### What to do
A – Translate into French the following sentence from the passage on Finnair Cargo's pharmaceutical logistics: "The certification ensures the airline follows a set of standards for the carriage and storage of medicines, addressing the pharma industry’s need for more safety, security, compliance and efficiency."
B – Carry the passage on Finnair Cargo's pharmaceutical logistics forward from its final sentence.

Reading text section start

The air cargo industry is investing increasingly in new initiatives when it comes to pharma and Finnair Cargo is no exception. Wildtgrube explains that Finnair was the first airline in the world to be awarded the IATA Excellence for Independent Validators in Pharmaceutical Logistics (CEIV Pharma) certification.
He says that that IATA, in conjunction with Brussels Airport where Finnair Cargo also has a hub, created The Centre of Excellence for Independent Validators in Pharmaceutical Logistics to achieve a high standard of pharmaceutical handling across the entire supply chain.
The certification ensures the airline follows a set of standards for the carriage and storage of medicines, addressing the pharma industry’s need for more safety, security, compliance and efficiency.
To prevent temperature excursions during transportation, Finnair Cargo has a controlled space dedicated to the transfer of temperature-sensitive pharma products from trucks into the airline’s COOL cargo terminal at Helsinki Airport. The products then move from its Pharma acceptance area into the large dedicated 3,000m2 pharma-only storage area in the terminal.
The medicines and drugs will the go through acceptance checks and a security line and are then ready to be flown all over the world.
Strategy for success
Regarding Finnair Cargo’s plans to develop its cargo strategy in the next 12 months, Wildtgrube says: “Our strategy is very clear. Finnair Cargo has always been a carrier focused on quality and reliability of service.
We will be strengthening our quality this year and improving the transparency we provide our customers, which includes proactiveness and added responsiveness. We are also offering new ways for customers to book with us, for example through cargo.one – a new high-profile spot booking platform making waves this year.

Reading text section end
Supplied records section start

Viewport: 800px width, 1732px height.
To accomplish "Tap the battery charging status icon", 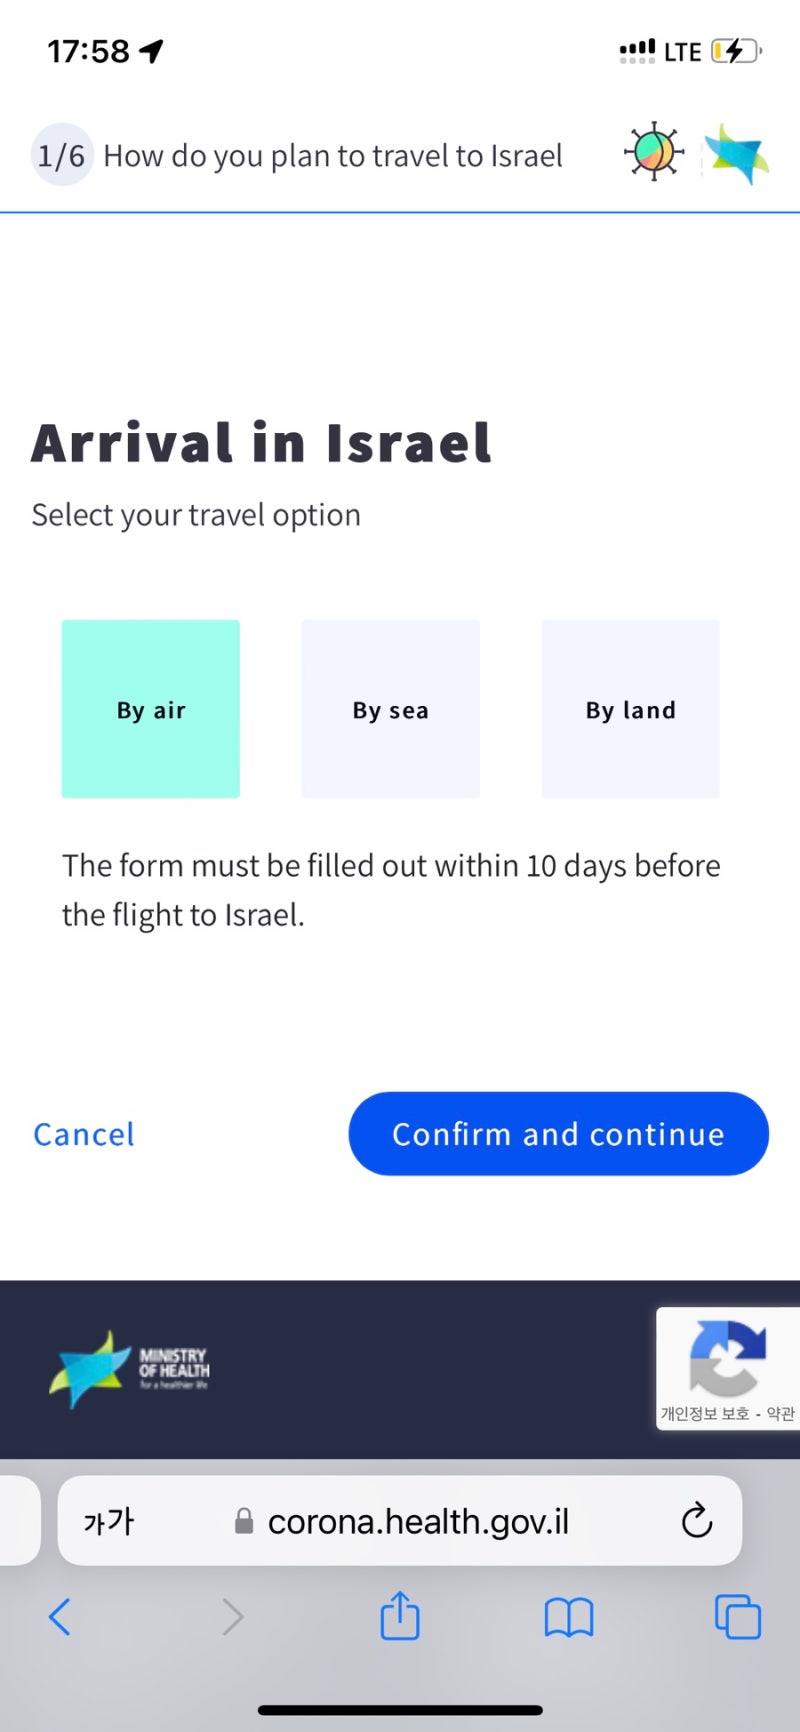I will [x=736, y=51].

Supplied records section end
Supplied records section start

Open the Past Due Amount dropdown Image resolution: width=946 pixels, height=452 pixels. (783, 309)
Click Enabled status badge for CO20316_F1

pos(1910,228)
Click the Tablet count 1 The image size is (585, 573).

Supplied records section end

### Responses by task
A – La certification garantit que la compagnie aérienne respecte un ensemble de normes relatives au transport et au stockage des médicaments, répondant ainsi au besoin de l'industrie pharmaceutique d'une sécurité, d'une sûreté, d'une conformité et d'une efficacité accrues.

B –
“On top of this, the head of global sales position has been moved from Helsinki to Shanghai, so that’s where I have lived since the start of 2019. We are spreading our leadership team more efficiently across our network, rather than locating everyone at our headquarters in Finland, because we believe that work is not tied to a place or a location, it’s more connected to time – delivery on time.
This is what customers expect from us, that’s what we expect from our teams. I’m discovering better ways to differentiate our service to meet with rapidly changing customer demands and with my move we are rubber stamping our commitment to China and growth in Asia, which is worth some 75 per cent of revenue for us.”
Wildtgrube says that back home, the busy carrier is working on quicker connections to ensure cargo flows even faster. “This is not easy, but Helsinki has a huge advantage because it is an uncongested airport and we have one of the most modern terminals in air cargo.
For us this is a great asset and it is supported with an excellent network, processes and a technically advanced mindset. We continuously revisit processes to iron out any slack or idling.
The main priority is to increase speed while not compromising our quality and service reliability. Data and technological advancements are enabling this to happen. Air cargo has been under cost pressure since the 1980s, and it has worked because it has become cheaper. We are on a mission to make it better.”